# [Task item]
Retype word for word the line containing "You are a GUI" and each line that follows it in the records below, through the last one, with no pictures.

Pixel coordinate grounding data
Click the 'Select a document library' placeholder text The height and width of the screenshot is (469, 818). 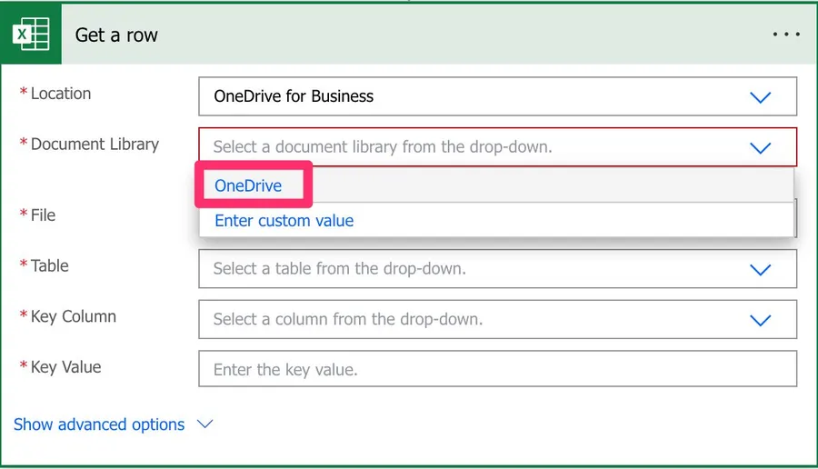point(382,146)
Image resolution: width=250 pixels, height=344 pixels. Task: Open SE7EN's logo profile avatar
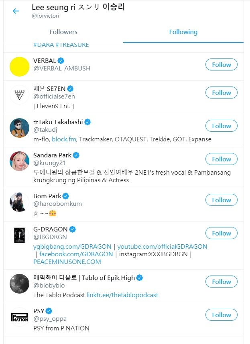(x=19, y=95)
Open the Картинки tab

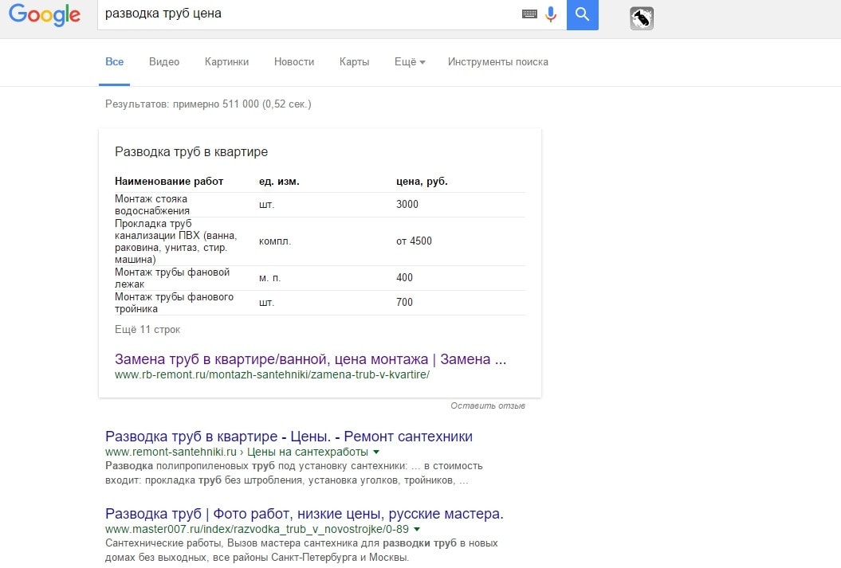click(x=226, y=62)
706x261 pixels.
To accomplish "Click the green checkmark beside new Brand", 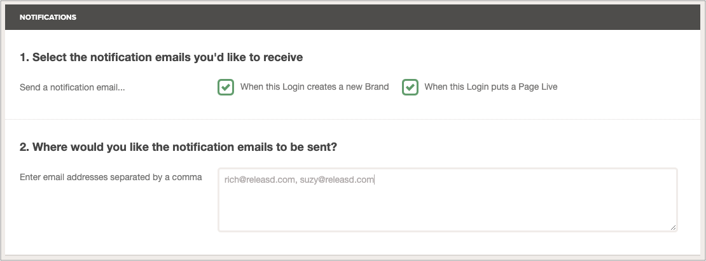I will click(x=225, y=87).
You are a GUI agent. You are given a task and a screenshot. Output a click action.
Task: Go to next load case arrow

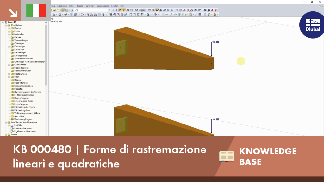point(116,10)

# [Answer for this exercise]
You are a GUI agent. You are given a task and a screenshot. Output a click action.
Task: Go to next load case arrow

point(116,10)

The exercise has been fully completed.